··· Data records
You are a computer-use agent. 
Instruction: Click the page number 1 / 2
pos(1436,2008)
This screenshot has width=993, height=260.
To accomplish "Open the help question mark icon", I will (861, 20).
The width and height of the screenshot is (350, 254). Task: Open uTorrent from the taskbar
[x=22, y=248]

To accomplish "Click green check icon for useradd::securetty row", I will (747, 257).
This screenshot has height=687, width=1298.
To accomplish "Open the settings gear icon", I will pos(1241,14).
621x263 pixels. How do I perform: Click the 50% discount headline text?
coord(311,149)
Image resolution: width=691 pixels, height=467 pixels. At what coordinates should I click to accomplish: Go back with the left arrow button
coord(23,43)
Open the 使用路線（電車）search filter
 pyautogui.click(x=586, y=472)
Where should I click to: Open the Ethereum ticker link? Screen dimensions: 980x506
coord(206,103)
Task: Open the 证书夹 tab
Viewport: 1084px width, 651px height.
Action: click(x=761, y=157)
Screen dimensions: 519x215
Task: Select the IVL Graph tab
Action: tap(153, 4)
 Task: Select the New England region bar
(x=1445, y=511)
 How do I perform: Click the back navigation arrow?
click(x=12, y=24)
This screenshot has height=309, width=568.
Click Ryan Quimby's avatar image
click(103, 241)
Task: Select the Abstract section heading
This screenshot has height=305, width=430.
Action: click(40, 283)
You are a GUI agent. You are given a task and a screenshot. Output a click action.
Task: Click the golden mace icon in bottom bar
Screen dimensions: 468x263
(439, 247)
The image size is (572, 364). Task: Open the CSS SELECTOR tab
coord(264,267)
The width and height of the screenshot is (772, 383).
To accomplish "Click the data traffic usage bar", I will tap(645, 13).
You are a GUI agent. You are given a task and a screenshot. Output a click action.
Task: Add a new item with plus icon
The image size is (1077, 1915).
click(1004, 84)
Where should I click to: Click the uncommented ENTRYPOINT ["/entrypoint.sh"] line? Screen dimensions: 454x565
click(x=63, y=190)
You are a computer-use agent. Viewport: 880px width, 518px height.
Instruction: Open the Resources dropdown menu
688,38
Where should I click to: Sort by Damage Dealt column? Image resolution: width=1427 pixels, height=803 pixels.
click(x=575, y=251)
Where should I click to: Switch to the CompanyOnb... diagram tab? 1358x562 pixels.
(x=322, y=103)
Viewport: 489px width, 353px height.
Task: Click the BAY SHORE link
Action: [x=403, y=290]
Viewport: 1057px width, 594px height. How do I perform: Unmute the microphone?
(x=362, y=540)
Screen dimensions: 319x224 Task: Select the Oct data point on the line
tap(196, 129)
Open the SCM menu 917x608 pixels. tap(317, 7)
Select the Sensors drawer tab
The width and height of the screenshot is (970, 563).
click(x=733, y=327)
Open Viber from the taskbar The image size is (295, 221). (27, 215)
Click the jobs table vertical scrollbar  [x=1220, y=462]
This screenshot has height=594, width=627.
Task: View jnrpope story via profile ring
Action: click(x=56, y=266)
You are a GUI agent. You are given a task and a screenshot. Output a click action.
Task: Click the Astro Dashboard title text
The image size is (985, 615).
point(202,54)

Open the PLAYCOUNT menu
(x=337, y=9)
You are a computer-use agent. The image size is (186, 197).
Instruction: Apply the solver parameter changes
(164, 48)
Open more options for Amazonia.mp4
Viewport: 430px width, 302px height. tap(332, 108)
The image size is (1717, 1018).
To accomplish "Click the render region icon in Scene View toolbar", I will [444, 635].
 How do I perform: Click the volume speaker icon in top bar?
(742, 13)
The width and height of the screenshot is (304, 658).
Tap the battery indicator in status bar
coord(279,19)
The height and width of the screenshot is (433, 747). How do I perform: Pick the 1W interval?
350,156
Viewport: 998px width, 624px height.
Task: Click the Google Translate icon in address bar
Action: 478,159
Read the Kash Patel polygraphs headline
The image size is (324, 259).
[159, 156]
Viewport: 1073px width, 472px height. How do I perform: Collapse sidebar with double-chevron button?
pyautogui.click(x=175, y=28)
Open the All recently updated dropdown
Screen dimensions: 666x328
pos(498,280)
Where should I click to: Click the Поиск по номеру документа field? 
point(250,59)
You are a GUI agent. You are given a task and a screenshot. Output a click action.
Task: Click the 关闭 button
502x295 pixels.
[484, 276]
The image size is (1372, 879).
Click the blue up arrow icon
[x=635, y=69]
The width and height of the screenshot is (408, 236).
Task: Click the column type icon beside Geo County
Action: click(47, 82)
······
» **Exercise goal**
Reproduce every entry above so that each one matches its source exactly.

» **Response**
You are a computer-use agent. 
Instruction: Click the page number 1 / 2
pos(1436,2008)
This screenshot has width=993, height=260.
To accomplish "Open the help question mark icon", I will (861, 20).
The width and height of the screenshot is (350, 254). Task: Open uTorrent from the taskbar
[x=22, y=248]

To accomplish "Click green check icon for useradd::securetty row", I will (747, 257).
This screenshot has height=687, width=1298.
To accomplish "Open the settings gear icon", I will pos(1241,14).
621x263 pixels. How do I perform: Click the 50% discount headline text?
coord(311,149)
Image resolution: width=691 pixels, height=467 pixels. At what coordinates should I click to accomplish: Go back with the left arrow button
coord(23,43)
Open the 使用路線（電車）search filter
 pyautogui.click(x=586, y=472)
Where should I click to: Open the Ethereum ticker link? Screen dimensions: 980x506
coord(206,103)
Task: Open the 证书夹 tab
Viewport: 1084px width, 651px height.
Action: click(x=761, y=157)
Screen dimensions: 519x215
Task: Select the IVL Graph tab
Action: tap(153, 4)
 Task: Select the New England region bar
(x=1445, y=511)
 How do I perform: Click the back navigation arrow?
click(x=12, y=24)
This screenshot has height=309, width=568.
Click Ryan Quimby's avatar image
click(103, 241)
Task: Select the Abstract section heading
This screenshot has height=305, width=430.
Action: click(40, 283)
You are a GUI agent. You are given a task and a screenshot. Output a click action.
Task: Click the golden mace icon in bottom bar
Screen dimensions: 468x263
(439, 247)
The image size is (572, 364). Task: Open the CSS SELECTOR tab
coord(264,267)
The width and height of the screenshot is (772, 383).
To accomplish "Click the data traffic usage bar", I will tap(645, 13).
You are a GUI agent. You are given a task and a screenshot. Output a click action.
Task: Add a new item with plus icon
The image size is (1077, 1915).
click(1004, 84)
Where should I click to: Click the uncommented ENTRYPOINT ["/entrypoint.sh"] line? Screen dimensions: 454x565
click(x=63, y=190)
You are a computer-use agent. Viewport: 880px width, 518px height.
Instruction: Open the Resources dropdown menu
688,38
Where should I click to: Sort by Damage Dealt column? Image resolution: width=1427 pixels, height=803 pixels.
click(x=575, y=251)
Where should I click to: Switch to the CompanyOnb... diagram tab? 1358x562 pixels.
(x=322, y=103)
Viewport: 489px width, 353px height.
Task: Click the BAY SHORE link
Action: [x=403, y=290]
Viewport: 1057px width, 594px height. How do I perform: Unmute the microphone?
(x=362, y=540)
Screen dimensions: 319x224 Task: Select the Oct data point on the line
tap(196, 129)
Open the SCM menu 917x608 pixels. tap(317, 7)
Select the Sensors drawer tab
The width and height of the screenshot is (970, 563).
click(x=733, y=327)
Open Viber from the taskbar The image size is (295, 221). (27, 215)
Click the jobs table vertical scrollbar  [x=1220, y=462]
This screenshot has height=594, width=627.
Task: View jnrpope story via profile ring
Action: click(x=56, y=266)
You are a GUI agent. You are given a task and a screenshot. Output a click action.
Task: Click the Astro Dashboard title text
The image size is (985, 615).
point(202,54)

Open the PLAYCOUNT menu
(x=337, y=9)
You are a computer-use agent. The image size is (186, 197).
Instruction: Apply the solver parameter changes
(164, 48)
Open more options for Amazonia.mp4
Viewport: 430px width, 302px height. tap(332, 108)
The image size is (1717, 1018).
To accomplish "Click the render region icon in Scene View toolbar", I will [444, 635].
 How do I perform: Click the volume speaker icon in top bar?
(742, 13)
The width and height of the screenshot is (304, 658).
Tap the battery indicator in status bar
coord(279,19)
The height and width of the screenshot is (433, 747). How do I perform: Pick the 1W interval?
350,156
Viewport: 998px width, 624px height.
Task: Click the Google Translate icon in address bar
Action: 478,159
Read the Kash Patel polygraphs headline
The image size is (324, 259).
[159, 156]
Viewport: 1073px width, 472px height. How do I perform: Collapse sidebar with double-chevron button?
pyautogui.click(x=175, y=28)
Open the All recently updated dropdown
Screen dimensions: 666x328
pos(498,280)
Where should I click to: Click the Поиск по номеру документа field? 
point(250,59)
You are a GUI agent. You are given a task and a screenshot. Output a click action.
Task: Click the 关闭 button
502x295 pixels.
[484, 276]
The image size is (1372, 879).
Click the blue up arrow icon
[x=635, y=69]
The width and height of the screenshot is (408, 236).
Task: Click the column type icon beside Geo County
Action: click(47, 82)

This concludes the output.